エデに連れていかれたのは休憩室だ。「早く上全部脱ぎなさい、そのほうがやりやすいから。肌着もよ! 染み込んでるかもしれないもの」「は、はい」圧に逆らえない。その間、エデはタオルを用意してソファに腰掛ける。おそるおそる服を渡すと、エデは隣に座るよう指示し、手早く染み抜きをはじめた。
「寒かったら毛布かシーツにでもくるまってなさい」
「いえ、あの、お手数をおかけします。ですが自分でやりますので……」
「この程度余裕よ余裕。酔っぱらってお酒こぼした奴を何人見てきたと思ってるの?」
ふと、エデがシャツから顔を上げた。
ルカの上半身を見て、その目が感嘆するように細められる。頬に赤みが差したり目をそらされたりしないのは、経験値の差だろうか。
「ねえルカ、ちょっと触ってみてもいい?」
「特に面白いものではありませんよ。軍人には負けると思いますが、それでもよければ」
「ちょっと、何すねてるのよ。別に比べちゃいないわ」
エデが吹き出すので、つられてルカも笑みをこぼした。エデはうっとりとルカの筋肉に触れ、また染み抜きの作業に戻る。

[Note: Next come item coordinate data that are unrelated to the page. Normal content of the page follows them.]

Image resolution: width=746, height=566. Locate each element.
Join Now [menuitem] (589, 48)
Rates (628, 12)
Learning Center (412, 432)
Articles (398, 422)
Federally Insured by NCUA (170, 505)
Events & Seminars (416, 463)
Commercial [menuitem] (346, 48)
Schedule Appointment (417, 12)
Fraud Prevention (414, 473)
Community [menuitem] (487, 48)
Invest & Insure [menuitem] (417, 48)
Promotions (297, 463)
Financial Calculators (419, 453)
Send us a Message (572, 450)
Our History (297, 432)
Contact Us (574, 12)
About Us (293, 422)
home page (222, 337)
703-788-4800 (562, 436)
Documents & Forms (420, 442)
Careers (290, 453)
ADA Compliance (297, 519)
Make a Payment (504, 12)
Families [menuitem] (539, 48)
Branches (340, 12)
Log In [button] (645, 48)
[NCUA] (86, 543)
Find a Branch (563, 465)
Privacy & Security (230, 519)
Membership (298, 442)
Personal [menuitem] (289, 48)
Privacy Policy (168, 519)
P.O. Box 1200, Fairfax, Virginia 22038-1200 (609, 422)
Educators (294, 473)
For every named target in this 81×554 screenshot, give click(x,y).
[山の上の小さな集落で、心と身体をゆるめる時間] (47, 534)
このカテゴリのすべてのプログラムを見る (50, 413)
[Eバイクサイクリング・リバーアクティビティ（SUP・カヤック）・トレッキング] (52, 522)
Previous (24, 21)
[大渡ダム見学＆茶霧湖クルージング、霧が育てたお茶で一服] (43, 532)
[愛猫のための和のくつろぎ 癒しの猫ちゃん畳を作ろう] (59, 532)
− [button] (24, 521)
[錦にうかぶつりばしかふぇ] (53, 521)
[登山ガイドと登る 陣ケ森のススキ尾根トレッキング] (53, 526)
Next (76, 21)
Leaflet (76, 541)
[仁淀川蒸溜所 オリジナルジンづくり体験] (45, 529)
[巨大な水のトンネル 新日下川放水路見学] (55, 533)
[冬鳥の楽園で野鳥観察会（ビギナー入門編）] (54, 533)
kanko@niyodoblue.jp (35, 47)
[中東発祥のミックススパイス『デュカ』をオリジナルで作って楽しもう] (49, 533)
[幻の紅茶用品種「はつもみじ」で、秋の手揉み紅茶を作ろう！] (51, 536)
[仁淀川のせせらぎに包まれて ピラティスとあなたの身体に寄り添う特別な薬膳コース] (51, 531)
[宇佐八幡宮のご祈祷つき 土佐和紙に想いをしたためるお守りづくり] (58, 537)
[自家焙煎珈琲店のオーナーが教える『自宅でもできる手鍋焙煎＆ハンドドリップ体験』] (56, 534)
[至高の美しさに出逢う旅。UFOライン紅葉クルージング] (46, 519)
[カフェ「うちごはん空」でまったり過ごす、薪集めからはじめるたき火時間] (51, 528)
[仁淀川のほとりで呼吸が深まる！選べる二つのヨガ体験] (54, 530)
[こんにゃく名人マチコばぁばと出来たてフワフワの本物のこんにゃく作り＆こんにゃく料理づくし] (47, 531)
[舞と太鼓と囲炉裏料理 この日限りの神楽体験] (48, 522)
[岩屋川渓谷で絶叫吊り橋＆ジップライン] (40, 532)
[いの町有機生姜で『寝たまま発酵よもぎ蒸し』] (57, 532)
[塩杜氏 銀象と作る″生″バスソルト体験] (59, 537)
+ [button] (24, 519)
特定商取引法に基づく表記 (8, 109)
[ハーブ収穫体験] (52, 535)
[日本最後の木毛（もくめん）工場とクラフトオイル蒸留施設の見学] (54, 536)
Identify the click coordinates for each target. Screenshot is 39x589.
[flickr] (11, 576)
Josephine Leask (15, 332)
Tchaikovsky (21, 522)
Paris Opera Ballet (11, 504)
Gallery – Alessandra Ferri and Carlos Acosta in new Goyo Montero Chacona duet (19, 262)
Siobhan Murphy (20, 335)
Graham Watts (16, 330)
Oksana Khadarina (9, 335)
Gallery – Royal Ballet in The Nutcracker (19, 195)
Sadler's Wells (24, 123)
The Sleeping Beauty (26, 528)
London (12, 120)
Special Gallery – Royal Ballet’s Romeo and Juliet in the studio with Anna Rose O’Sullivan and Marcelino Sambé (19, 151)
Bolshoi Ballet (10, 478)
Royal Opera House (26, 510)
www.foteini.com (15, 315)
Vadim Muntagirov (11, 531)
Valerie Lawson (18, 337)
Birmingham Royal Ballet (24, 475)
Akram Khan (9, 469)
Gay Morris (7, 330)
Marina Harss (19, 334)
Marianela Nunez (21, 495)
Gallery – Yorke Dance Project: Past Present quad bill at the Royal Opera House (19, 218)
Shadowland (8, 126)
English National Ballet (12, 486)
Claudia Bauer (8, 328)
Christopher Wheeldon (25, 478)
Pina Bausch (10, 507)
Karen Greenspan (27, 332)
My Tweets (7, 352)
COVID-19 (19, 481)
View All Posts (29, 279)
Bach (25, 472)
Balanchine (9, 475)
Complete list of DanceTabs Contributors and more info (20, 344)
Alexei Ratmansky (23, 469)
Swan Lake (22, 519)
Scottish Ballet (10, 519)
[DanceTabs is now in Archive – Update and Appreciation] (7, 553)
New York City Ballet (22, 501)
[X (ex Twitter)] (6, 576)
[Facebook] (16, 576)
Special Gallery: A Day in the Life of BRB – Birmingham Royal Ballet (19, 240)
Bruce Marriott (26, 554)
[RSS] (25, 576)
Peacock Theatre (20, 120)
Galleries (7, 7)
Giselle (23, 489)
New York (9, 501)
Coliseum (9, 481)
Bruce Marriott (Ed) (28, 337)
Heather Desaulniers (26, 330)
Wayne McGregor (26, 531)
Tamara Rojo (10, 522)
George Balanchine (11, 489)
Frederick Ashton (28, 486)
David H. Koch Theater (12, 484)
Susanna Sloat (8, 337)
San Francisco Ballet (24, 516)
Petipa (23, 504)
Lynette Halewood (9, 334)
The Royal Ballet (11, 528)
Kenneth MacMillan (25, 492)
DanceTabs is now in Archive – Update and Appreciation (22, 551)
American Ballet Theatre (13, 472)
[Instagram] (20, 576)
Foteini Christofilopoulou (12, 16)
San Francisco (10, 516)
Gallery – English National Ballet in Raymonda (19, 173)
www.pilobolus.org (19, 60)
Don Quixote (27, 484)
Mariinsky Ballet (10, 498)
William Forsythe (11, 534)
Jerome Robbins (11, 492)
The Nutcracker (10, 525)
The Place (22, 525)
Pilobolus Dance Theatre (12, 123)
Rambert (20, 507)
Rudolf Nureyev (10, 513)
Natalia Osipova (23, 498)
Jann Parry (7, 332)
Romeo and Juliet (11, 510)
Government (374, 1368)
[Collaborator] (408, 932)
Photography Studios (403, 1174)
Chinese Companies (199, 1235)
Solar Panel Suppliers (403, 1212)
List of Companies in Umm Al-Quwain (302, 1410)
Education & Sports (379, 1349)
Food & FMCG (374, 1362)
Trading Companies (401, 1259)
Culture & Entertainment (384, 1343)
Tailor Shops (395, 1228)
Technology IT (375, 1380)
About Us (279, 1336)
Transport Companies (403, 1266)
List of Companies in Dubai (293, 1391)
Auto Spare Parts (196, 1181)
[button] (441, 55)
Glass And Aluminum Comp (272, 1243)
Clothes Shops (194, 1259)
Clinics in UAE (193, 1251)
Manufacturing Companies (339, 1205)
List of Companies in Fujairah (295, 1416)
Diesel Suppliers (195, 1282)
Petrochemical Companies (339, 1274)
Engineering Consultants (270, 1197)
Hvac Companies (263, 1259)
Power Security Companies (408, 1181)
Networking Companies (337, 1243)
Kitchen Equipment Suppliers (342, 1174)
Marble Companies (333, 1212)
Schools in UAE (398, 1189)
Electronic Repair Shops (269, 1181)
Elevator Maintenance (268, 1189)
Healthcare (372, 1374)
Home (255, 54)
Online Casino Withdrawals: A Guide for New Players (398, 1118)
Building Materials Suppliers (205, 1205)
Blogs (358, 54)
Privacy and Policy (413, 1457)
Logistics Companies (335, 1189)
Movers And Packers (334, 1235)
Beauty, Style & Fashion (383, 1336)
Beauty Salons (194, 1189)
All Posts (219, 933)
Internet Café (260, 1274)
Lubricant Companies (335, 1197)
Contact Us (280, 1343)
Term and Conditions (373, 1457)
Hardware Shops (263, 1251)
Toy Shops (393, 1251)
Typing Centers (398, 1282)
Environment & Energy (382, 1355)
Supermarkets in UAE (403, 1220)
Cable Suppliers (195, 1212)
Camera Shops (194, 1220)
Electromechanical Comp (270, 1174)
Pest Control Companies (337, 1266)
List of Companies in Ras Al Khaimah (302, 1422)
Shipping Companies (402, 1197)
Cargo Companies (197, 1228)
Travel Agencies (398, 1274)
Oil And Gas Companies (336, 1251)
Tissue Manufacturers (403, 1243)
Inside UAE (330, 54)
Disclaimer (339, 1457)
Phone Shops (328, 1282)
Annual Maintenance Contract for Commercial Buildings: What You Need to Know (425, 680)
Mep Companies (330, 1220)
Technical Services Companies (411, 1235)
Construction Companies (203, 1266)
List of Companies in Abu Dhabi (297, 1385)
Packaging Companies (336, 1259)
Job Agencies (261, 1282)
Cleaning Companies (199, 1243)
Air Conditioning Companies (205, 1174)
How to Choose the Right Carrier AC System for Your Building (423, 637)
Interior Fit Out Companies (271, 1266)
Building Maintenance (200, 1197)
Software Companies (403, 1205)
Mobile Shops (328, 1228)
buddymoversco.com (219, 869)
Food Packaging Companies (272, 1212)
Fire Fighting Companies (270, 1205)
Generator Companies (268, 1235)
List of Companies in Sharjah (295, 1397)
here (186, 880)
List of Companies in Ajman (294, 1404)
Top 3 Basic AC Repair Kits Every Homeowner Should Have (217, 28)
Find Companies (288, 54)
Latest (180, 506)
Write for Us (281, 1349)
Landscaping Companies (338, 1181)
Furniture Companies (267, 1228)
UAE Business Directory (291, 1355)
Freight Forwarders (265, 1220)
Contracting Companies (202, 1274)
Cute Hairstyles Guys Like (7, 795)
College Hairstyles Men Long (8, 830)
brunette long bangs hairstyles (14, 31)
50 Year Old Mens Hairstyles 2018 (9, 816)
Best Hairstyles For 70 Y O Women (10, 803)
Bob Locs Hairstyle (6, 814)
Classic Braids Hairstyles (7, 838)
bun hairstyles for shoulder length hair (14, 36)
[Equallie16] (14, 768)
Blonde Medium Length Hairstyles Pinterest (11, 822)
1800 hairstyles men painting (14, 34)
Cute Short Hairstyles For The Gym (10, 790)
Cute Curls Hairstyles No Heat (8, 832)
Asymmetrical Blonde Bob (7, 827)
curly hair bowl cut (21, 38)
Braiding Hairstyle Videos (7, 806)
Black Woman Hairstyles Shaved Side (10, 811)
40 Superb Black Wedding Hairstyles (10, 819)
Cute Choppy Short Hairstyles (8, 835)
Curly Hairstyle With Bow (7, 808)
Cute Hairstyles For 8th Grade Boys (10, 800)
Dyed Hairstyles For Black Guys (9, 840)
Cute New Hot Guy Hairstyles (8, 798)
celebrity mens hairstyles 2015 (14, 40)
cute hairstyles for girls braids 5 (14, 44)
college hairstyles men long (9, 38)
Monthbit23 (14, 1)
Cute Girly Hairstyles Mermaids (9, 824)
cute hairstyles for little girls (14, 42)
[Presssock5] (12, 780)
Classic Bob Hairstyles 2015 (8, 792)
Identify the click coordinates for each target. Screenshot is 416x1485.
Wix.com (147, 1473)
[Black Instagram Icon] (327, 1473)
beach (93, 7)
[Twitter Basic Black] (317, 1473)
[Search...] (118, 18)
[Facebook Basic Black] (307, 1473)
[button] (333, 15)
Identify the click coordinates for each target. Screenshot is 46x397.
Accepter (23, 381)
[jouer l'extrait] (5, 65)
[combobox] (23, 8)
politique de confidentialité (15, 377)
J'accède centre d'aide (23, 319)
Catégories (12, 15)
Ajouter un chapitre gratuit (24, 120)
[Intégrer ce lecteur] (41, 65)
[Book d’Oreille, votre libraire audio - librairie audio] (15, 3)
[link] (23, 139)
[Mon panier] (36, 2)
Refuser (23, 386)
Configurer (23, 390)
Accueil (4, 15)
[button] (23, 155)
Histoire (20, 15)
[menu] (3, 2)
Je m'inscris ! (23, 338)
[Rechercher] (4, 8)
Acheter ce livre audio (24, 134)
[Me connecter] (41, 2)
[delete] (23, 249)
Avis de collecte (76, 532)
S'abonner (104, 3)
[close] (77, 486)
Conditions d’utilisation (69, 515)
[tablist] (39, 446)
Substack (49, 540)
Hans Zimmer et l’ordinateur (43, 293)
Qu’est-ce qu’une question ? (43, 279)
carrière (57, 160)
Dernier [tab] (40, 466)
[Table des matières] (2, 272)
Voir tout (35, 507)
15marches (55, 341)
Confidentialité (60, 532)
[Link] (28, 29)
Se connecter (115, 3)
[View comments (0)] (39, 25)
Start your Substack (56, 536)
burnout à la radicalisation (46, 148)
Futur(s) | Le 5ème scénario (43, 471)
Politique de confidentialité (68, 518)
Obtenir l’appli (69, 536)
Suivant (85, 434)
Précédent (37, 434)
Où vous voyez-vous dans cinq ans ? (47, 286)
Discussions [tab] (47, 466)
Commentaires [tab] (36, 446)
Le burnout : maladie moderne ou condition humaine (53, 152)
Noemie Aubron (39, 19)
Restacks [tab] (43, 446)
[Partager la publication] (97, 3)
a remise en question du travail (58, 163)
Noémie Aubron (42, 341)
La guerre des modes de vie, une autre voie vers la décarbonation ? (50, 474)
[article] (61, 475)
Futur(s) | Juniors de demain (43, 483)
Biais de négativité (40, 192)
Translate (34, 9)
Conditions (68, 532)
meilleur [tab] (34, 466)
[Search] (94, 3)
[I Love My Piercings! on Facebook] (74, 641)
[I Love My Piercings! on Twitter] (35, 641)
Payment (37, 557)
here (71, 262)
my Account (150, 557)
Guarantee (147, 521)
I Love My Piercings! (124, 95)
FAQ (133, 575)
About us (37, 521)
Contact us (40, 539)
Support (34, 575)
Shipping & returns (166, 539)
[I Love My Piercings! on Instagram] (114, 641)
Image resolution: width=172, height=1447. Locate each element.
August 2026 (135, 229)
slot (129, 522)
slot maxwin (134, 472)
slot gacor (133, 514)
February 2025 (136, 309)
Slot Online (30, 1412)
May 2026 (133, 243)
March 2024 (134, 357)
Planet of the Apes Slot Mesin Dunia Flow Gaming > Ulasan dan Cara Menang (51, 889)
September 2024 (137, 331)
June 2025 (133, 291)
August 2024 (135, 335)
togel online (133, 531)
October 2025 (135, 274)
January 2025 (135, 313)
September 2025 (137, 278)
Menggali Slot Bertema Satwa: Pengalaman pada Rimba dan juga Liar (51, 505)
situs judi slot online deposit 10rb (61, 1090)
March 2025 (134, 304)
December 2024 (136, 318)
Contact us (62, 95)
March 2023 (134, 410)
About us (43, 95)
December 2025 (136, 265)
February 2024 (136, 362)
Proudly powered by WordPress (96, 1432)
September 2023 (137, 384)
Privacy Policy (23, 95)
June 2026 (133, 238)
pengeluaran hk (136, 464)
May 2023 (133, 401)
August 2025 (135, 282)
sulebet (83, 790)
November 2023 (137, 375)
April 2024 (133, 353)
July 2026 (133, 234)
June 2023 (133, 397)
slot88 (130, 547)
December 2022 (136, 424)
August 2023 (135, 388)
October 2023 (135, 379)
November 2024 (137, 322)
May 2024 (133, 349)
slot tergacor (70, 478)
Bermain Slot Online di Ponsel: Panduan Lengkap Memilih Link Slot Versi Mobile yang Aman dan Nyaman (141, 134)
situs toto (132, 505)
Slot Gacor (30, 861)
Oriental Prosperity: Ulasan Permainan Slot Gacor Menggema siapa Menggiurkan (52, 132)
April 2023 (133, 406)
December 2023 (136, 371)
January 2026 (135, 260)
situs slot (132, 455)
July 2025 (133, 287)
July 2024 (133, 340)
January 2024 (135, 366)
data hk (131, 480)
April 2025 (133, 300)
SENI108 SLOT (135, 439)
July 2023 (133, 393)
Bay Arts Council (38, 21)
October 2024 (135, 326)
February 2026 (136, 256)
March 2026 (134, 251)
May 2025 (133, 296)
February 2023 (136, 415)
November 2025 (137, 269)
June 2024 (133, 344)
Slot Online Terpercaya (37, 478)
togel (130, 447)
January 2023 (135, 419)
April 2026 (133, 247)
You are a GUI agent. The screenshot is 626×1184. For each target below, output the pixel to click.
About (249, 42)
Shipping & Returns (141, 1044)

「これは手ごわいかも。応急処置はしたから、早いところ専門の店に持っていって手入れしてもらって」
「はい。ありがとうございます」
「……あたしこそありがと。あたしを庇ってくれたんでしょ」
ルカの膝の上に座り直し、エデはルカの首に手を回す。そっと息を耳に吹きかけ、そのまま優しくキスをした。
驚きのあまり思わず短い喜悦の声を漏らしてしまったルカの目の前で、エデは蠱惑的に微笑んでいる。
お礼としては十分すぎるというか、染み抜きをエデの手でしてもらったことがお礼だったので、むしろもらいすぎというか。これ以上何を返せばいいのだろう。ルカは頭を抱えた。
ひとまず使用人を呼んで代わりの服を用意してもらい、ダンスホールに戻る。心配そうなマーモ伯爵には「ただの事故」で押し通した。
招待客同士でもめ事があったなんて、主催である彼の顔に泥を塗るような真似はできない。相手は軍部に強い影響力を持つ男爵の娘とその婚約者なのだからなおさらだ。一方ルカとエデは平民だし、下手に抗議をするよりマーモ伯爵とカルゼル男爵に恩を売っておいたほうがあとあと得だろう。
ウィズとその婚約者の令嬢の姿は、もうどこにも見当たらなかった。